La critique n’a pas remarqué jusqu’ici les intimes et minutieux rapports qui existent entre le drame réel où figura Shakespeare dans sa jeunesse et la comédie fictive que dans sa jeunesse il composa pour la scène. Ces rapports, que j’ai scrupuleusement révélés dans les notes placées à la fin de ce volume, ont d’autant plus d’importance que, jusqu’à présent, les commentateurs ont été de leur propre aveu parfaitement impuissants à découvrir les origines de la fable mise en œuvre par Shakespeare. Les archives de toutes les bibliothèques ont été fouillées ; tous les documents littéraires, antérieurs au dix-septième siècle, romans, chroniques, légendes, ont été compulsés.
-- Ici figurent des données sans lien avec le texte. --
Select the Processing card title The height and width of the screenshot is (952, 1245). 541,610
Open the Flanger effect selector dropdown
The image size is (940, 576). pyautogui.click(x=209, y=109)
Inutiles efforts ! La source où l’auteur des Deux Gentilshommes de Vérone a puisé ses inspirations s’est dérobée, comme celle du Nil, aux explorations des plus érudits. Cependant une femme savante du siècle dernier a cru un instant être sur la voie : un jour qu’elle lisait la Diane de Montemayor, — ce fameux roman pastoral qui a servi de modèle à l’Astrée et que l’admiration de Cervantes a épargné dans l’auto-da-fé des livres de don Quichotte, — mistress Lenox fut frappée de certains traits de ressemblance entre l’histoire de Julia et l’épisode de la bergère Félismène[2]. Ainsi que Julia, Félismène reçoit, par l’intermédiaire de sa suivante, une lettre d’un beau sei-

  1. Sonnet xxxi.
  2. Voir cet épisode à l’Appendice.